● ACTION ITEM
Your output should be the lines from the one that contains "[Wurzel] (114, 434)" to the end of the listing, transcribed exactly. Include nothing else.

● RECORDS SHOWN
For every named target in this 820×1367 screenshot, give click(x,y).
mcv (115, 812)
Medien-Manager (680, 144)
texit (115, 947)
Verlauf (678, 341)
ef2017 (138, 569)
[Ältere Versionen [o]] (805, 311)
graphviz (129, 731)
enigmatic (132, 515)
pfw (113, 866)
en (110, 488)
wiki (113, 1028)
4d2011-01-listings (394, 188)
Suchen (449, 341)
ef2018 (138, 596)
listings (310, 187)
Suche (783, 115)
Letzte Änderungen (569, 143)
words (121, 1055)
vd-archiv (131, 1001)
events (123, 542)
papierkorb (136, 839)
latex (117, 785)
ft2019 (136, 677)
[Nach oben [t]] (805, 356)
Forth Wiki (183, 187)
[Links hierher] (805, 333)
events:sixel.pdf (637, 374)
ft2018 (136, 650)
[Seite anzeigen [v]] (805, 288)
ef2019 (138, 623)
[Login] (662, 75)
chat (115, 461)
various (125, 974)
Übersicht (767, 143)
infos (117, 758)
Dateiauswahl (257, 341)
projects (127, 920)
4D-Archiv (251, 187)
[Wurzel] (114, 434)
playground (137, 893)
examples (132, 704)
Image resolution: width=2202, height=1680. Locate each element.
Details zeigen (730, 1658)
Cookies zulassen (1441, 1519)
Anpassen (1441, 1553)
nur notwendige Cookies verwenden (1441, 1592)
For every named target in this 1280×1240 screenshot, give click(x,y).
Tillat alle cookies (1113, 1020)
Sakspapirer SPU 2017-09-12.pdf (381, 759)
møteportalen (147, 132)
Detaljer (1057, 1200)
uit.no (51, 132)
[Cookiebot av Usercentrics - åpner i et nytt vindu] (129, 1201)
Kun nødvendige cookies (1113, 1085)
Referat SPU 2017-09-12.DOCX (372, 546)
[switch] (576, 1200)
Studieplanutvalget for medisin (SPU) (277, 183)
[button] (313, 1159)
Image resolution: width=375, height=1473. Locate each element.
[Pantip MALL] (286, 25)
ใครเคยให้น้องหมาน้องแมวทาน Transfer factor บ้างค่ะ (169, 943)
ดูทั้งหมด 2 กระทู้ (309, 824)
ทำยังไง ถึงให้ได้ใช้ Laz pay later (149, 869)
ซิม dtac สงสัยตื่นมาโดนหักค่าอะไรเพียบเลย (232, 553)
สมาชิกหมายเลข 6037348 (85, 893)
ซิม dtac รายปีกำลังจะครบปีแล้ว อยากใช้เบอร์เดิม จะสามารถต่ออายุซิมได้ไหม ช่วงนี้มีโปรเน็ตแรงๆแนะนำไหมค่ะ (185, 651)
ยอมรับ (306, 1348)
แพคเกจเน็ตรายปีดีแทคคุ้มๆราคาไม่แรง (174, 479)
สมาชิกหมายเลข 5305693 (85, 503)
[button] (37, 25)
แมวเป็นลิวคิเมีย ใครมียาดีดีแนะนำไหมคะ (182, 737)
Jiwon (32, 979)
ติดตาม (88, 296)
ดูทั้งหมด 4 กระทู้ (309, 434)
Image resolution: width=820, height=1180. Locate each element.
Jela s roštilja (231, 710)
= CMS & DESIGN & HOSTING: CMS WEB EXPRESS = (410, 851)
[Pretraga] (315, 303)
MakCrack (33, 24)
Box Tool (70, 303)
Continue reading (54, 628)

● PROBLEM SOLUTION
[Wurzel] (114, 434)
playground (137, 893)
examples (132, 704)
Image resolution: width=2202, height=1680. Locate each element.
Details zeigen (730, 1658)
Cookies zulassen (1441, 1519)
Anpassen (1441, 1553)
nur notwendige Cookies verwenden (1441, 1592)
For every named target in this 1280×1240 screenshot, give click(x,y).
Tillat alle cookies (1113, 1020)
Sakspapirer SPU 2017-09-12.pdf (381, 759)
møteportalen (147, 132)
Detaljer (1057, 1200)
uit.no (51, 132)
[Cookiebot av Usercentrics - åpner i et nytt vindu] (129, 1201)
Kun nødvendige cookies (1113, 1085)
Referat SPU 2017-09-12.DOCX (372, 546)
[switch] (576, 1200)
Studieplanutvalget for medisin (SPU) (277, 183)
[button] (313, 1159)
Image resolution: width=375, height=1473. Locate each element.
[Pantip MALL] (286, 25)
ใครเคยให้น้องหมาน้องแมวทาน Transfer factor บ้างค่ะ (169, 943)
ดูทั้งหมด 2 กระทู้ (309, 824)
ทำยังไง ถึงให้ได้ใช้ Laz pay later (149, 869)
ซิม dtac สงสัยตื่นมาโดนหักค่าอะไรเพียบเลย (232, 553)
สมาชิกหมายเลข 6037348 (85, 893)
ซิม dtac รายปีกำลังจะครบปีแล้ว อยากใช้เบอร์เดิม จะสามารถต่ออายุซิมได้ไหม ช่วงนี้มีโปรเน็ตแรงๆแนะนำไหมค่ะ (185, 651)
ยอมรับ (306, 1348)
แพคเกจเน็ตรายปีดีแทคคุ้มๆราคาไม่แรง (174, 479)
สมาชิกหมายเลข 5305693 (85, 503)
[button] (37, 25)
แมวเป็นลิวคิเมีย ใครมียาดีดีแนะนำไหมคะ (182, 737)
Jiwon (32, 979)
ติดตาม (88, 296)
ดูทั้งหมด 4 กระทู้ (309, 434)
Image resolution: width=820, height=1180. Locate each element.
Jela s roštilja (231, 710)
= CMS & DESIGN & HOSTING: CMS WEB EXPRESS = (410, 851)
[Pretraga] (315, 303)
MakCrack (33, 24)
Box Tool (70, 303)
Continue reading (54, 628)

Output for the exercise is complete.